Partons du point central de notre foi. Par le baptême, s’établit entre Dieu et l’homme un lien définitif : l’Esprit Saint devient fondateur d’une histoire, qu’on peut appeler divine, mais qui est aussi une histoire humaine, long cheminement d’une liberté à travers des oui et des non. Chacun construit donc sa propre spiritualité qui n’est rien d’autre que la vie de l’Esprit en lui.
Mais c’est peu à peu que la vie intérieure se développe, que la prière s’enracine, s’apaise, que le discernement éclaire les relations et les choix, que la passivité sous l’action de la grâce divine crée l’être spirituel, capable de service en vérité. En tout cela, seule l’expérience est maîtresse : les vues spéculatives n’y font rien. Mais sur quels points la spiritualité d’Ignace apporte-t-elle des éléments spécifiques ?

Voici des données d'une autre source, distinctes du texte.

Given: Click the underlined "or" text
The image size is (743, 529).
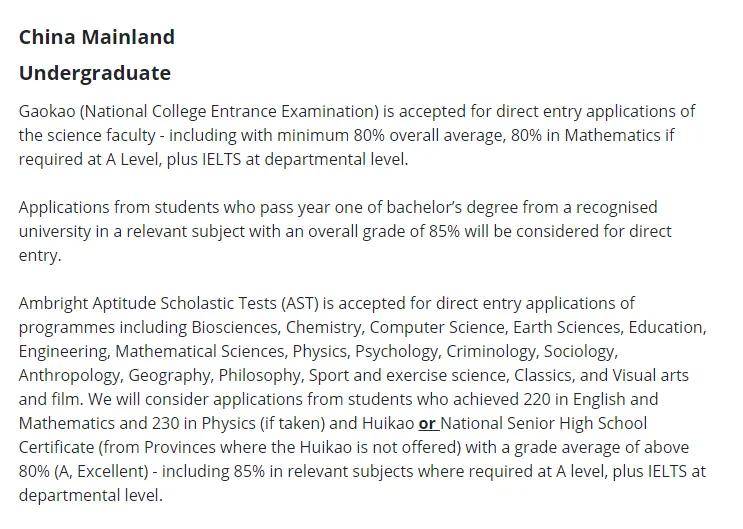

Le Dieu dont Ignace cherche sans cesse à “faire la volonté” n’est pas atteint au terme d’un itinéraire d’épreuves et de “nuits”. Il se révèle comme une force créatrice à laquelle il demande de collaborer en esprit d’humilité mais aussi d’initiatives et d’action. Partageant la faiblesse du Christ, le chrétien, à travers sa propre faiblesse, fait alors sien le désir fou de Dieu d’une société fondée sur l’amour et se livre totalement à ce service qui l’ouvre à tous les secrets de Dieu. C’est ainsi qu’il devient “contemplatif dans l’action”.

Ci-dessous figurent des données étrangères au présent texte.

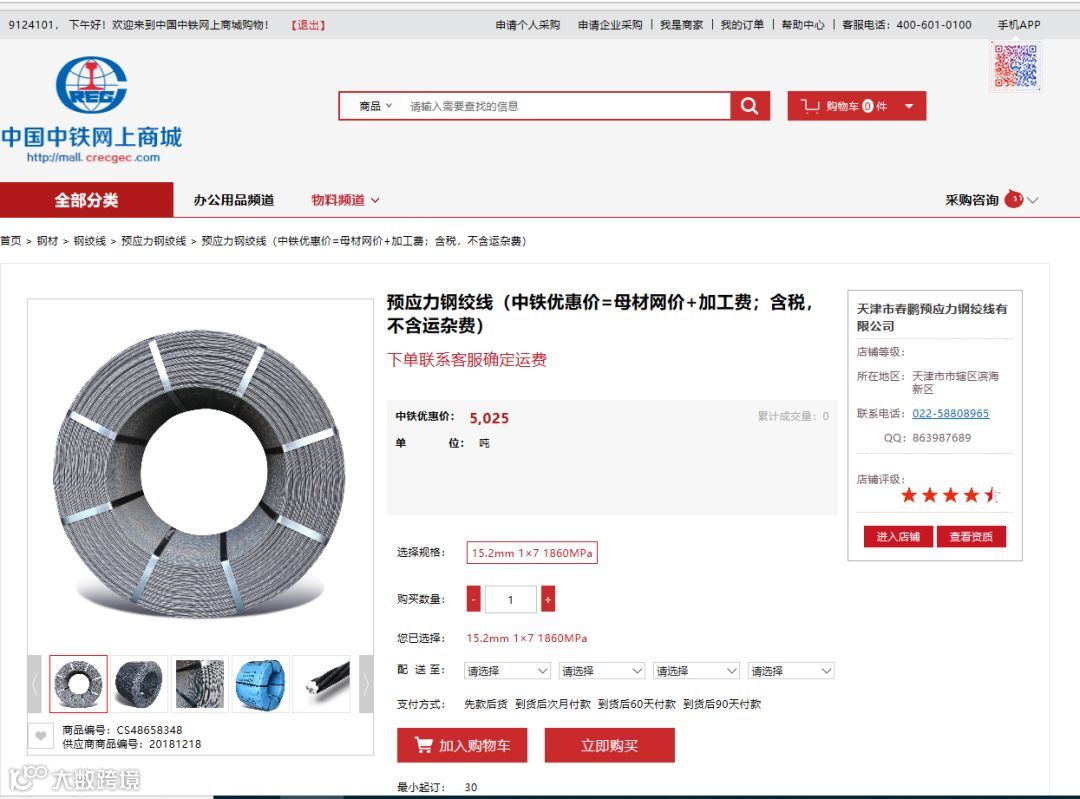Increase purchase quantity with plus button
The image size is (1080, 799).
click(548, 599)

La vision qu’Ignace place au début des Exercices présente d’un même regard le Créateur et la créature, l’un et l’autre entraînés dans le même mouvement d’amour en Dieu qui, par son Fils, s’offre aux hommes de manière absolue, l’homme répond de manière absolue par le don total de lui-même. Il n’y a plus ni sacré ou profane, ni nature ou surnaturel, ni mortification ou oraison, parce que c’est le même Esprit qui fait “aimer Dieu en toutes les créatures et toutes les créatures en Dieu”.
Vue optimiste ? En réalité, vue de foi qui situe l’homme à chaque instant dans le présent qui lui est offert et le constitue dans son être spirituel.
Il reste que, en l’homme, la déviation de l’amour est toujours possible. Comment la clarté de l’action de Dieu, se demande Ignace, peut-elle s’obscurcir autant dans la conscience ? Et il propose des “règles pour discerner” les mouvements qui traversent le cœur. En cela, il n’est pas novateur, car le contenu des règles faisait déjà partie de la sagesse traditionnelle. Mais, pour lui, le “discernement des esprits” est mis au service de la décision, c’est-à-dire de l’acte libre par lequel l’homme engage sa vie et la maintient fidèle tout au long de son existence, quelles que soient les conditions de vie.
Nous touchons là un point où se manifeste le plus clairement l’originalité de la spiritualité ignatienne, résumée dans le titre même des Exercices : “Chercher et trouver la volonté de Dieu dans la disposition de sa vie”. Sans doute y a-t-il des moments où s’impose la nécessité d’un choix de grande importance. Mais, dans l’ordre de la fidélité à Dieu seul, il n’y a pas de petites décisions. Tout acte libre est le lieu de la rencontre avec Dieu, comme tout accueil du temps présent est une nouvelle découverte de l’action de l’Esprit : le discernement se fait à partir du présent, dans sa complexité ou sa simplicité. On se pose des questions qui font apparaître les possibilités ou les erreurs et qui permettent de découvrir dans le concret de sa vie quelle est la volonté de Dieu.
La spiritualité ignatienne ne se définit donc par aucune formule-cadre : elle ne conduit ni à la pratique d’une vertu, comme la pauvreté ou l’obéissance, ni à un type d’apostolat, comme la présence aux malades, aux mourants, à telle catégorie sociale. Mais elle fait atteindre au coeur même de la mission universelle de l’Eglise et elle prépare pour cette mission des hommes et des femmes qui se veulent, par la grâce de Dieu, pleinement libres et disponibles.